El domingo se consume tan rápido como una tableta de
chocolate. Su existencia puede ser tan efímera como la hostia de la
comunión eclesiástica disolviéndose a la entrada del paladar de los
feligreses.
Los lunes pasan sin pena ni gloria por la pasarela semanal, se
alegran los zapateros y bosteza el mundo entero.
Martes y miércoles son tan parecidos e intercambiables como dos
hermanos gemelos. La vestimenta del uno puede sustituir a la del
otro y viceversa.
El jueves es la incógnita de la semana. De semejante día puede
brotar cualquier cosa: una cita con el psicólogo, una visita al circo,
otra cita esperanzadora – con una posible candidata a novia –
anulada por un resfriado inexistente, una tormenta a la salida del
supermercado, o la familia que ha vuelto a discutir.

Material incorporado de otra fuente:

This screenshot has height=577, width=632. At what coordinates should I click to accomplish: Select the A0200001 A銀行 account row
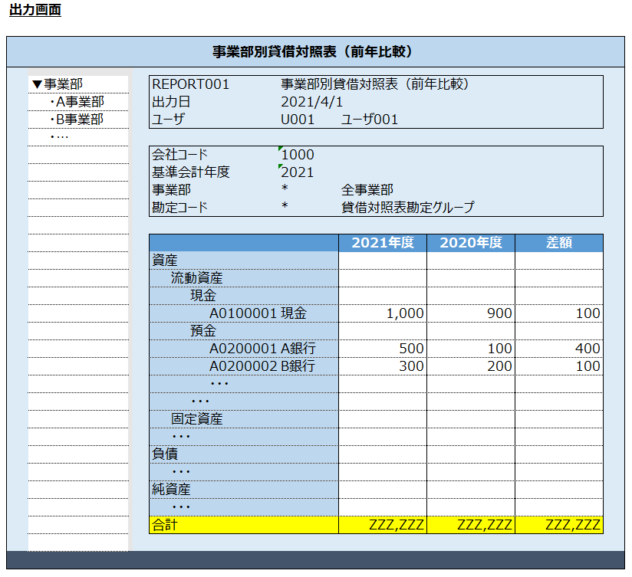[x=262, y=349]
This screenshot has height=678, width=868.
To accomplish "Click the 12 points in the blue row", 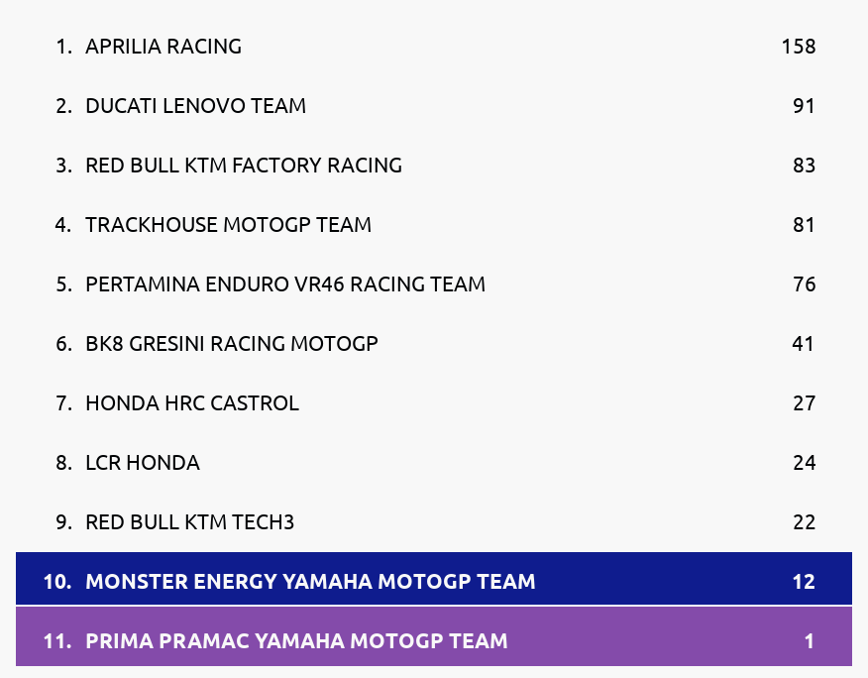I will [x=804, y=582].
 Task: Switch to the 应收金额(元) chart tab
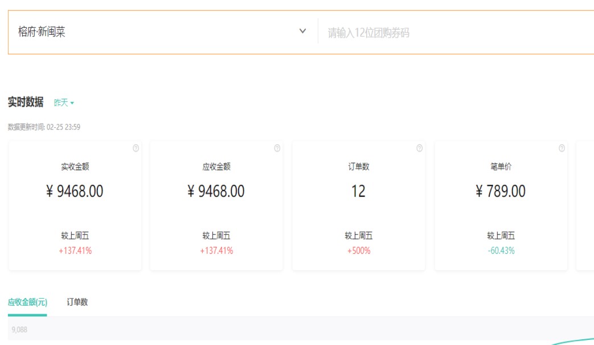coord(27,302)
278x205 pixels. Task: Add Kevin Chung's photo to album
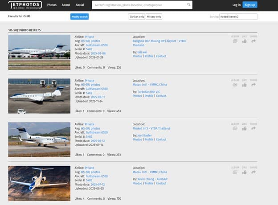pyautogui.click(x=235, y=172)
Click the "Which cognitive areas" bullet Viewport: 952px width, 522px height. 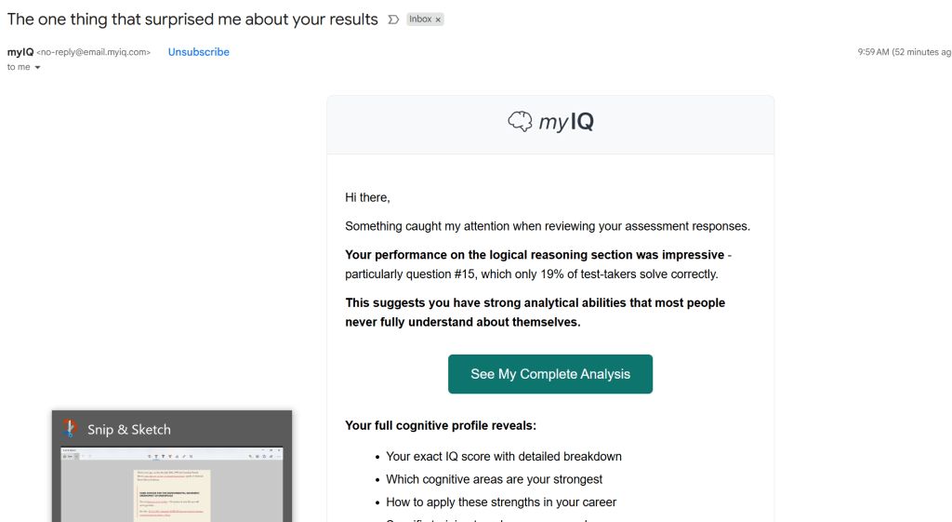[x=494, y=479]
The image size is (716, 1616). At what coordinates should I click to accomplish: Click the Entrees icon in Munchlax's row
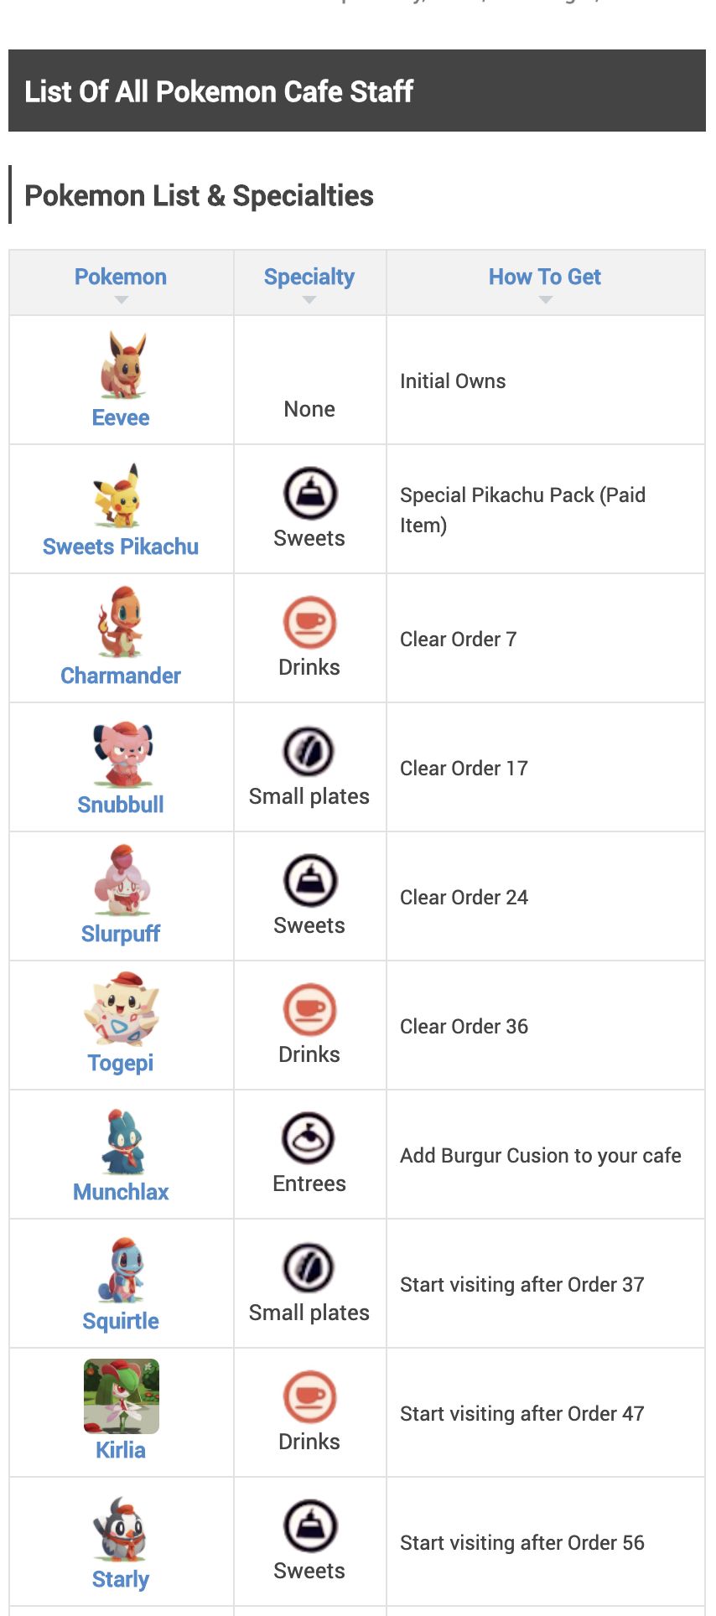[309, 1139]
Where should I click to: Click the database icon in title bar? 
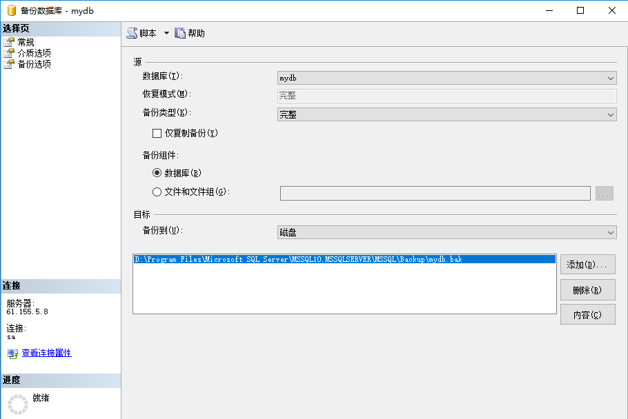[x=12, y=10]
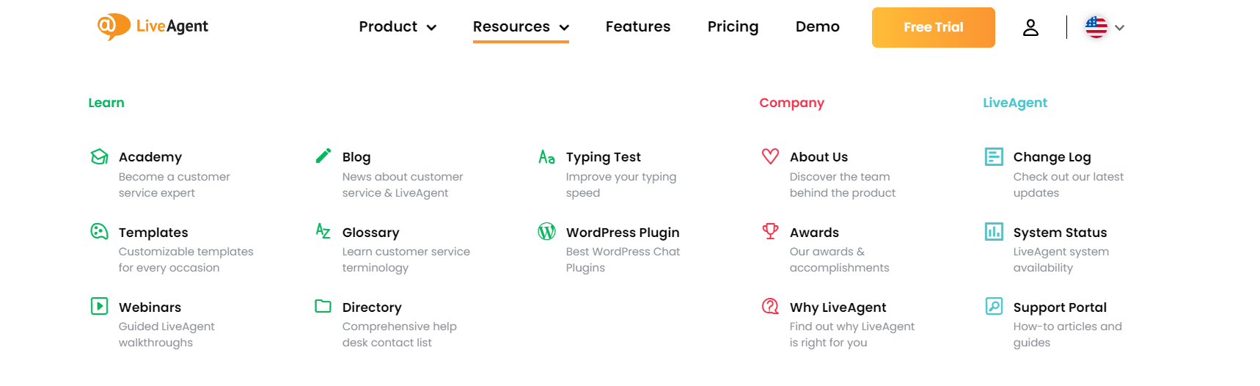Open the user account icon
Screen dimensions: 1260x386
coord(1030,28)
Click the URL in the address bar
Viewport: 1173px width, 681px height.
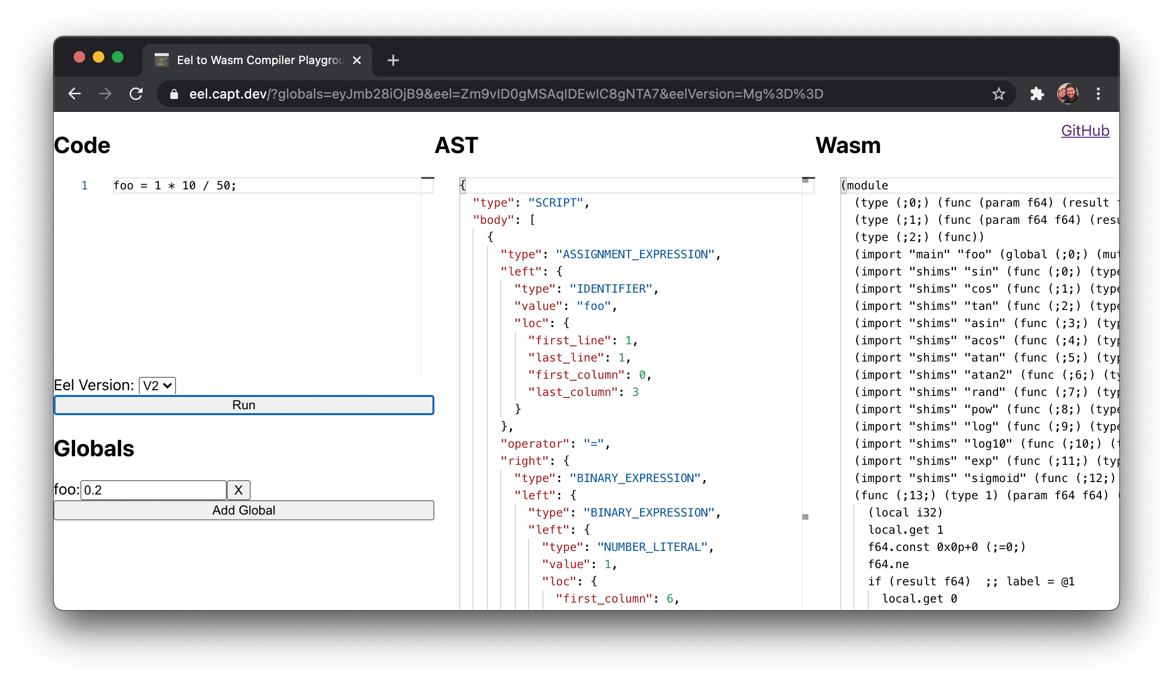pyautogui.click(x=506, y=94)
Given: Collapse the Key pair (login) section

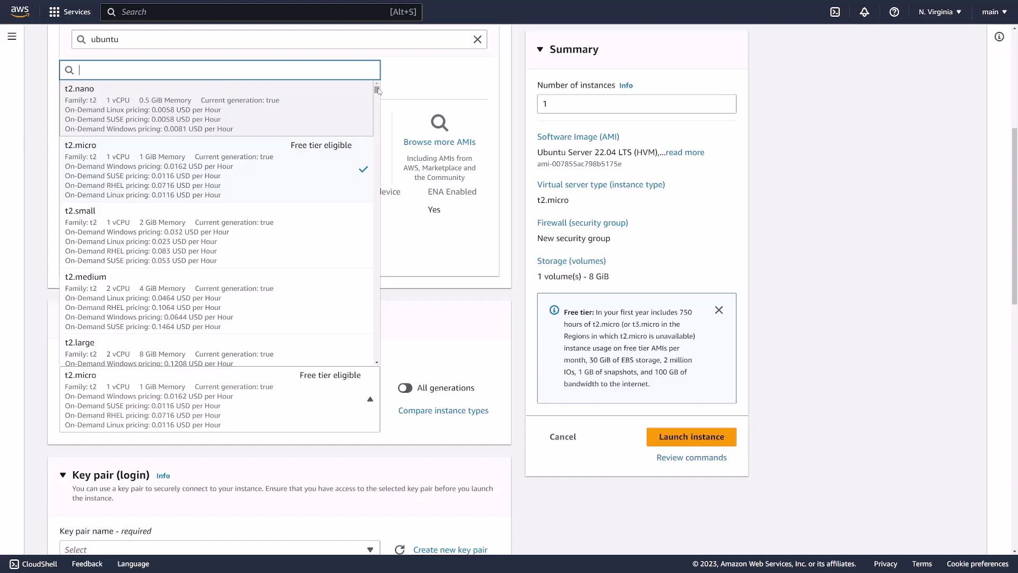Looking at the screenshot, I should (63, 475).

El viernes es el optimista de la semana; prepara los fuegos de
artificio, alegra un poquito el frigorífico y te invita a olvidar jefes,
empleados y aguafiestas.
A el sábado se le supone, independientemente de la ubicación
continental en la que estemos situados, el nirvana; o lo devoramos
entero – día y noche incluidos – o lo saboreamos lenta y
eternamente como haría Buda.
El domingo regresarán de nuevo la velocidad y el chocolate. Por si
coincide que es jornada electoral y, como casi siempre, ganan los
que no deseamos, habrá que tener preparado un buen contingente
de licores y estupefacientes para soportar, una vez más, la
hibernación mental de nuestras mayorías silenciosas.